Complete step by step solution:
$R = \dfrac{V}{I}$
Where $V$ is the voltage of the circuit whose dimensional formula is found to be \[M{\text{ }}{L^2}\;{T^ - }^3\;{A^ - }^1\] by relating it with energy and charge. $I$ is the current in the circuit and is dimensionally represented by $A$ . $R$ is the resistance of the circuit
Therefore the dimensional formula of $R$ is
\[\dfrac{{M{\text{ }}{L^2}\;{T^ - }^3\;{A^ - }^1}}{A} = M{\text{ }}{L^2}\;{T^ - }^3\;{A^ - }^2\] $...\left( 1 \right)$
Similarly in the case of the capacitance of the circuit
$C = \dfrac{Q}{V}$
Where $Q$ is the charge in the circuit and $V$ is the voltage of the circuit.

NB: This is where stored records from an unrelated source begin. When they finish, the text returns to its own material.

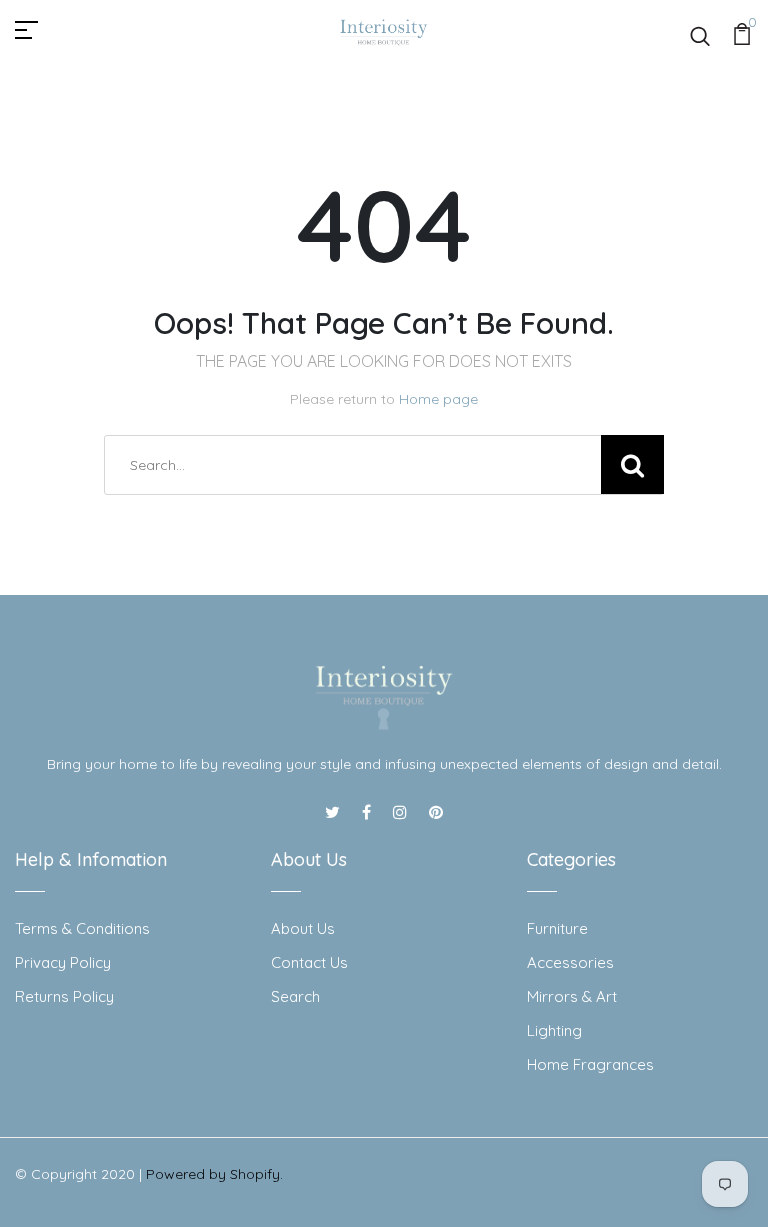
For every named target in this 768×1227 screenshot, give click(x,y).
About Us (303, 928)
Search (295, 996)
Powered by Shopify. (214, 1174)
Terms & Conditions (82, 928)
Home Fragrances (590, 1064)
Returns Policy (64, 996)
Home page (438, 399)
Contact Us (309, 962)
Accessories (570, 962)
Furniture (557, 928)
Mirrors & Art (572, 996)
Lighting (554, 1030)
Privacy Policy (63, 962)
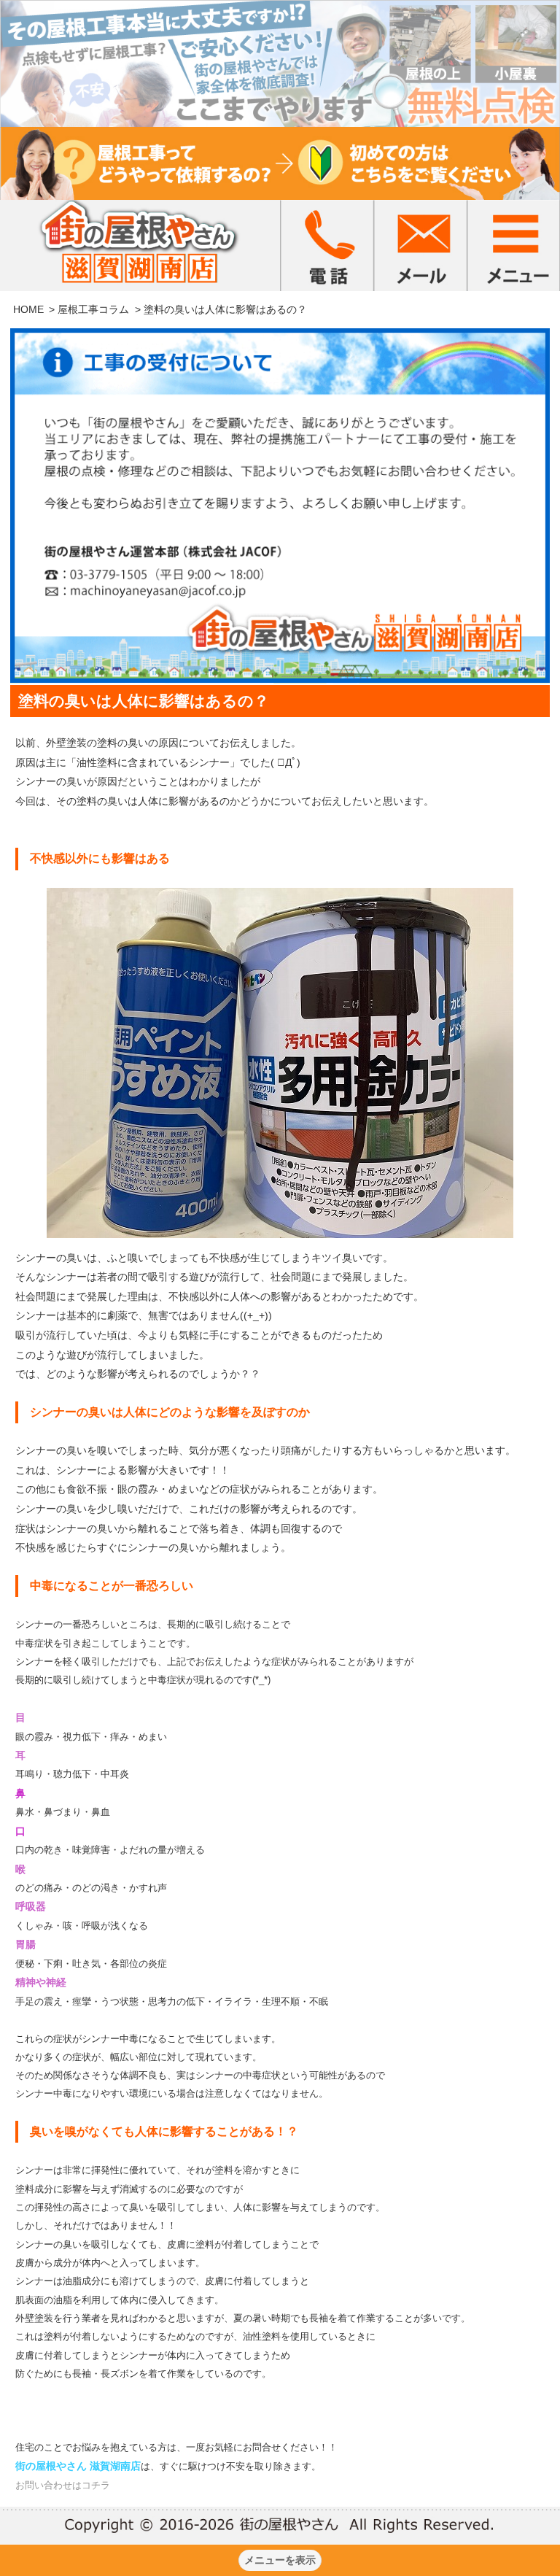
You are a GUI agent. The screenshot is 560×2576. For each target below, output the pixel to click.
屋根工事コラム (93, 309)
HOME (28, 309)
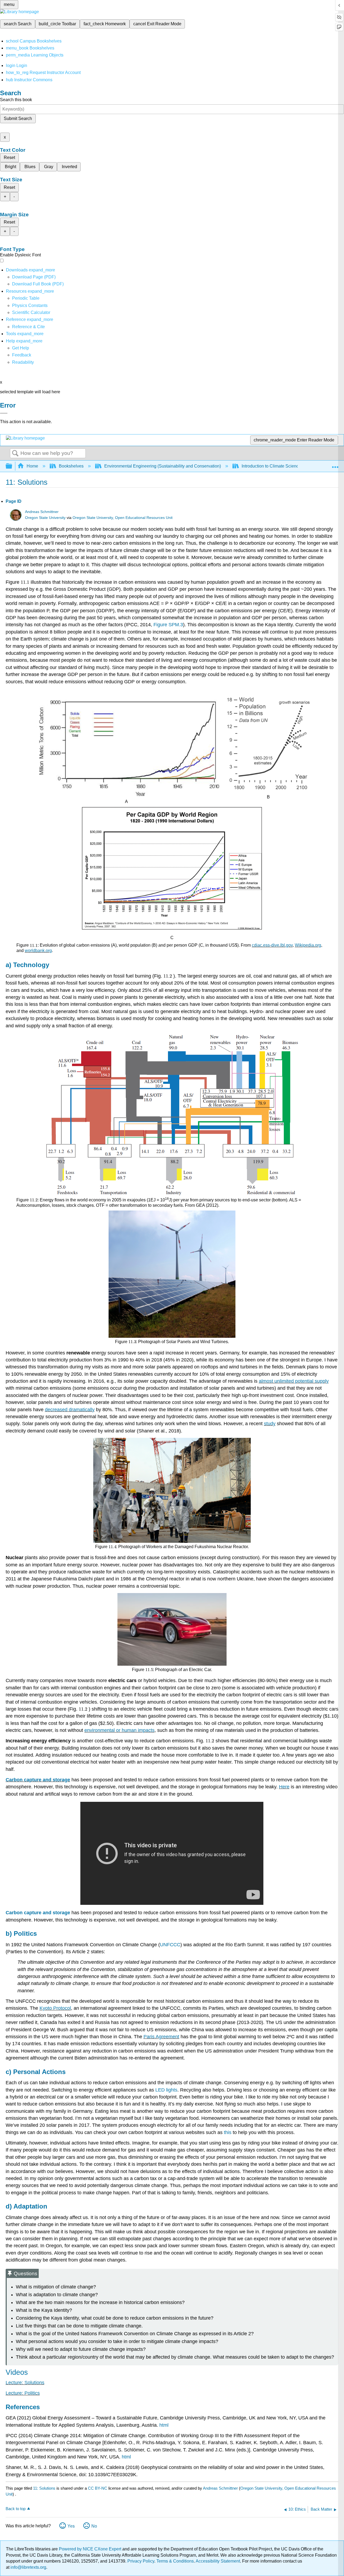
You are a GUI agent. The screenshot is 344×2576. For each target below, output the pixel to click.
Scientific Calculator (31, 312)
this (227, 2132)
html (164, 2425)
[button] (21, 355)
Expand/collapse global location (335, 465)
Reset (9, 157)
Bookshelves (71, 466)
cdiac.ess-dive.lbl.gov (272, 945)
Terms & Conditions (175, 2561)
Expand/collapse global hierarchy (12, 466)
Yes (71, 2526)
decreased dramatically (70, 1409)
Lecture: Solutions (25, 2382)
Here (284, 1786)
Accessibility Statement (218, 2561)
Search (15, 453)
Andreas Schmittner (42, 512)
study (269, 1423)
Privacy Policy (140, 2561)
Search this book (16, 99)
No (94, 2526)
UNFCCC (170, 1944)
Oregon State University (45, 518)
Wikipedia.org (308, 945)
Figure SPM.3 (168, 624)
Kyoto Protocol (55, 2008)
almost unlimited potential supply (294, 1381)
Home (32, 466)
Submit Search (18, 118)
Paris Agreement (161, 2036)
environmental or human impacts (119, 1730)
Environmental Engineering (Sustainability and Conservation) (162, 466)
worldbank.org (38, 950)
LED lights (166, 2090)
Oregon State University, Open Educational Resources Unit (123, 518)
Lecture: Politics (23, 2393)
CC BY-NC (98, 2488)
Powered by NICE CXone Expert (90, 2549)
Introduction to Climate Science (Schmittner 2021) (289, 466)
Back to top (16, 2508)
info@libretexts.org (27, 2567)
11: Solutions (44, 2488)
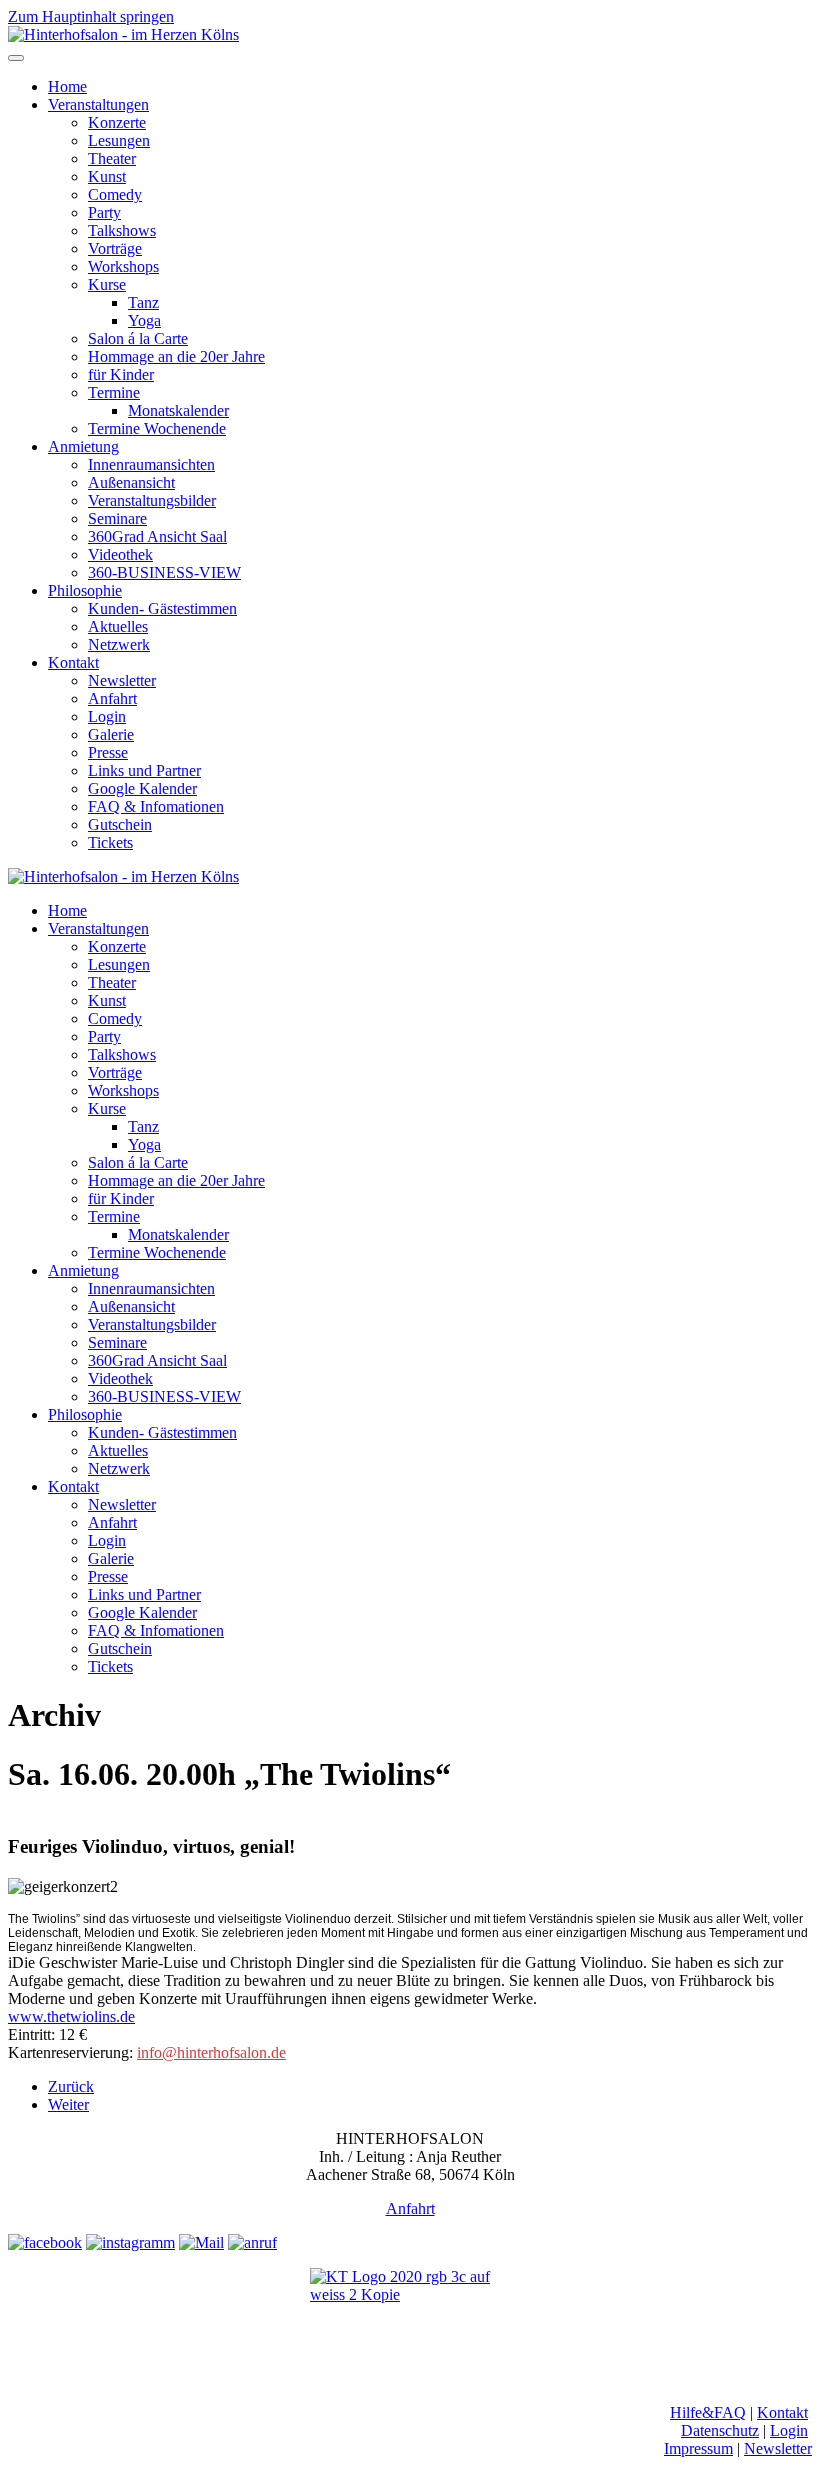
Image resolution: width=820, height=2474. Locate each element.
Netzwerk (119, 644)
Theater (112, 158)
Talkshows (122, 230)
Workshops (123, 266)
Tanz (143, 302)
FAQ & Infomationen (156, 806)
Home (67, 86)
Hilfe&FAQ (708, 2412)
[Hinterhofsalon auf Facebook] (45, 2242)
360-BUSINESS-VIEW (164, 572)
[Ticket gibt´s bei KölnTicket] (410, 2311)
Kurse (107, 284)
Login (107, 716)
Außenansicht (131, 482)
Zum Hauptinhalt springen (91, 16)
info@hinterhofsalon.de (211, 2052)
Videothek (120, 554)
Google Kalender (142, 788)
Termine (114, 392)
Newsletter (122, 680)
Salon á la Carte (138, 338)
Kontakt (73, 662)
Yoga (144, 320)
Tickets (110, 842)
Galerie (111, 734)
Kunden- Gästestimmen (162, 608)
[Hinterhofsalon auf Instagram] (130, 2242)
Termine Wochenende (157, 428)
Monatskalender (178, 410)
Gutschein (120, 824)
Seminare (117, 518)
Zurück (71, 2086)
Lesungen (119, 140)
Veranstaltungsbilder (152, 500)
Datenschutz (720, 2430)
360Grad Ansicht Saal (157, 536)
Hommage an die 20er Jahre (176, 356)
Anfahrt (112, 698)
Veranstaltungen (98, 104)
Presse (108, 752)
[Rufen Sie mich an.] (252, 2242)
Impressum (698, 2448)
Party (104, 212)
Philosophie (85, 590)
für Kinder (121, 374)
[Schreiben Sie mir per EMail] (201, 2242)
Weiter (68, 2104)
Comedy (115, 194)
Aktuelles (118, 626)
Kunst (107, 176)
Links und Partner (144, 770)
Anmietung (83, 446)
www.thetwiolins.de (71, 2016)
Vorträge (115, 248)
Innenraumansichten (151, 464)
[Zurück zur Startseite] (123, 34)
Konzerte (117, 122)
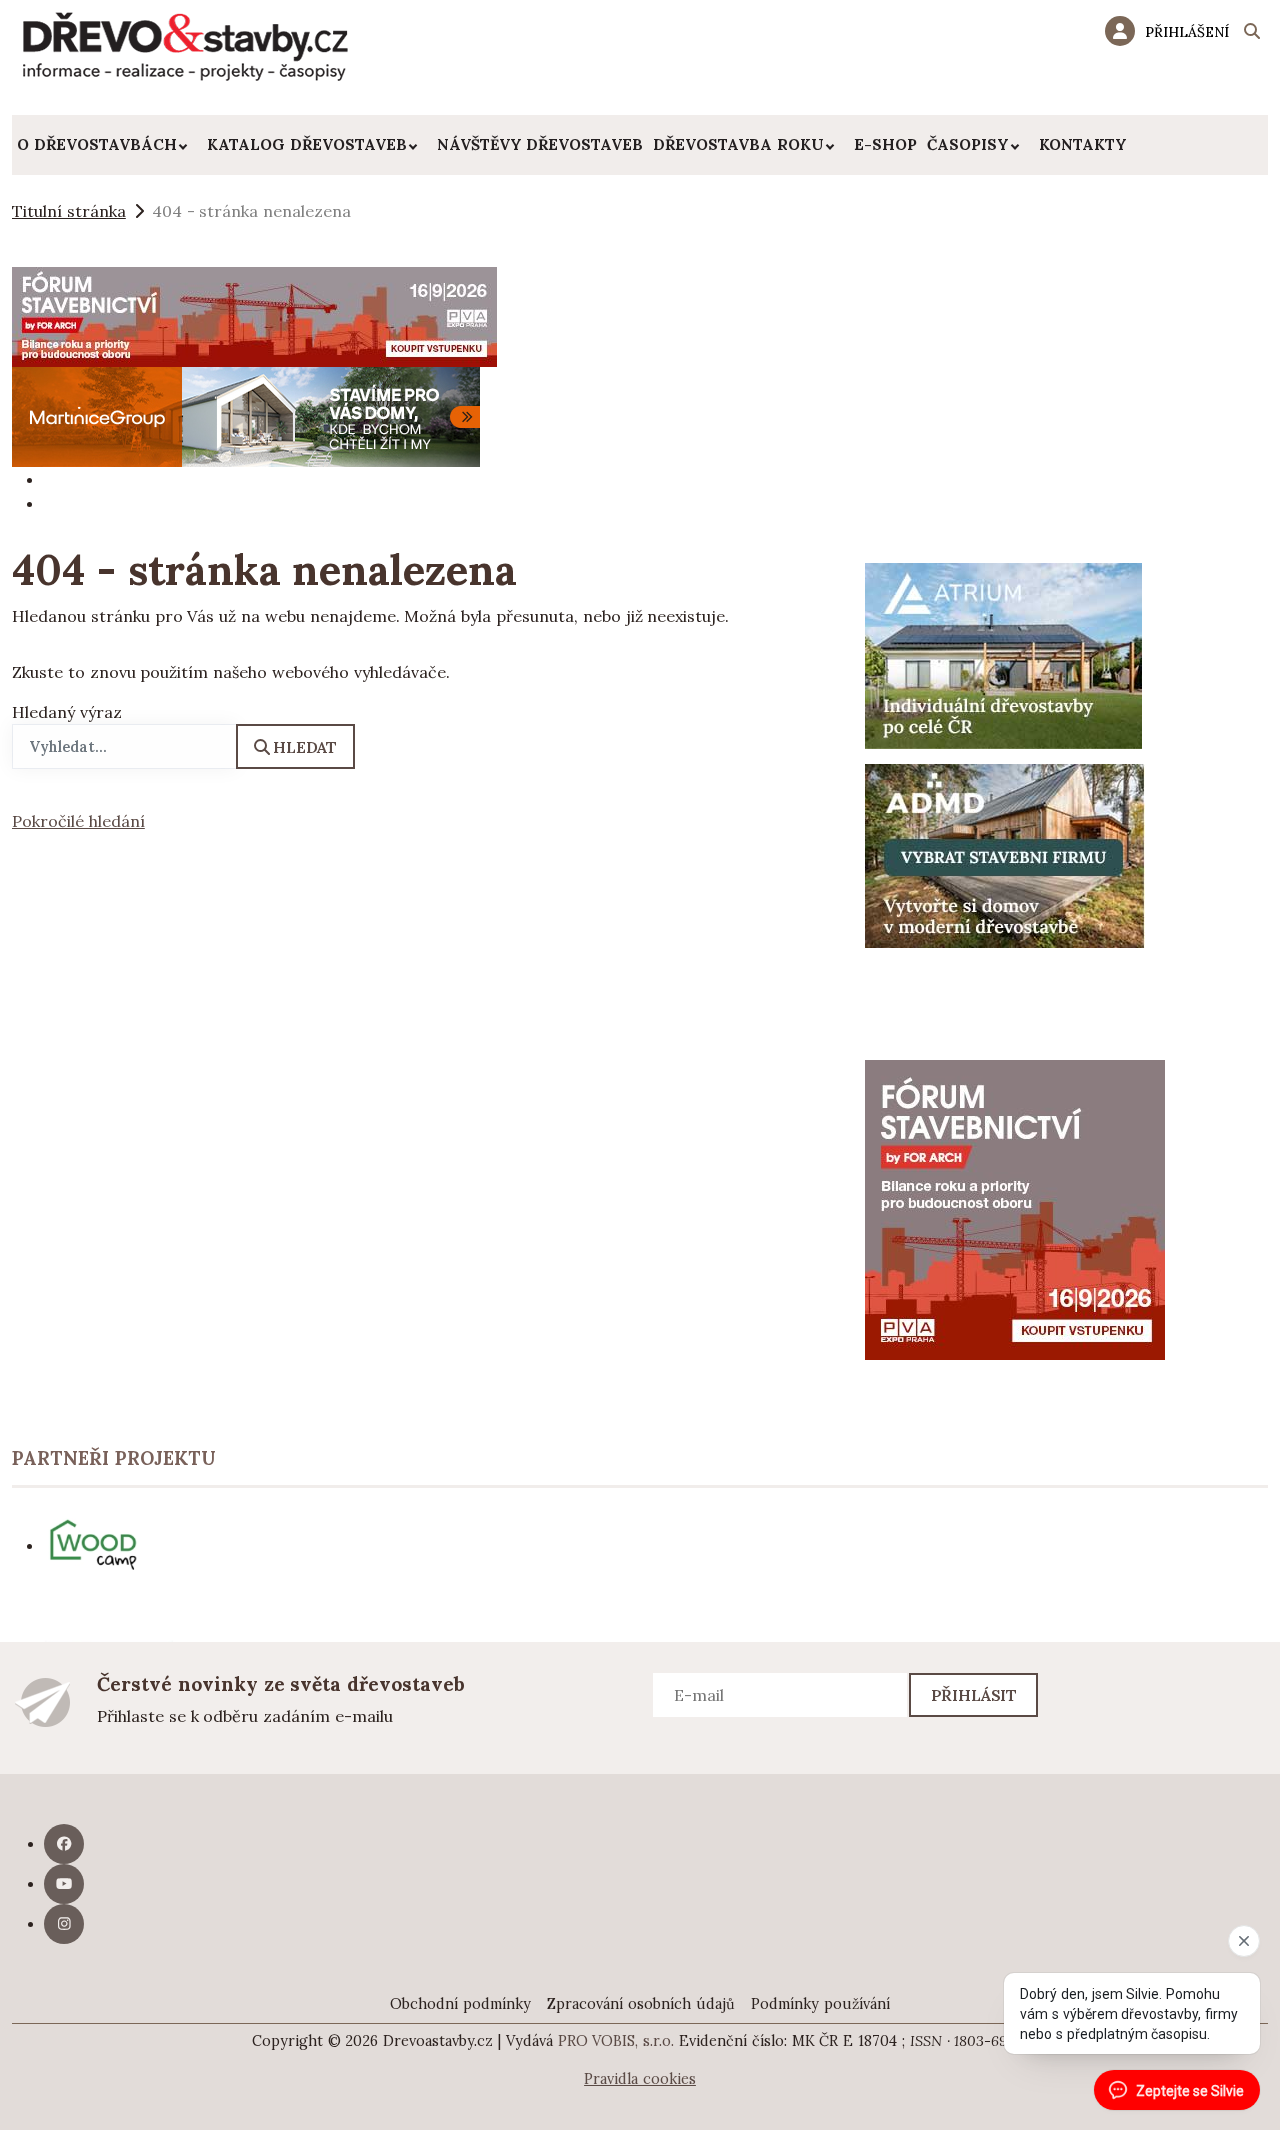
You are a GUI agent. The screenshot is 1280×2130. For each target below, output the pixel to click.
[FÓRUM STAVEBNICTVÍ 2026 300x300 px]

The dimensions of $Q$ are $A{T^{ - 1}}$ and the dimensions of $V$ are \[M{\text{ }}{L^2}\;{T^ - }^3\;{A^ - }^1\] .
Therefore the dimensional formula of $C$ is
$\dfrac{{A{T^{ - 1}}}}{{M{\text{ }}{L^2}\;{T^ - }^3\;{A^ - }^1}} = {M^{ - 1}}{L^{ - 2}}{T^2}{A^2}$
To find the dimensional formula of \[RC\] we simply multiply the individual dimensions, that is,
$ \Rightarrow \left( {M{\text{ }}{L^2}\;{T^ - }^3\;{A^ - }^2} \right)\left( {{M^{ - 1}}{L^{ - 2}}{T^2}{A^2}} \right)$
$ \Rightarrow {M^0}{L^0}{T^1}{A^0}$
$ \Rightarrow T$

Therefore, the dimension of \[RC\] is dependent solely on time. Therefore dimensions of $RC$ is $T$.

Alternatively:
Since the time constant, $\tau = RC$ , therefore you can tell that the dimensions of $RC$ will be similar to that of $\tau $ as dimensional equality is only possible if the dimensions of both quantities are equal.

Therefore dimensions of $RC$ is $T$.

Note: Dimensional analysis questions usually have multiple approaches possible, depending entirely on the ease of your application and knowledge. Dimensions of a particular quantity can be solved in multiple ways by using the right formula to relate that quantity to those quantities whose dimensions you’re sure of. In this question, you could’ve further expanded the formula or Resistance and Capacitance to get to the four basic units: mass $\left( M \right)$ , time $\left( T \right)$ , length $(L)$ and current $\left( A \right)$.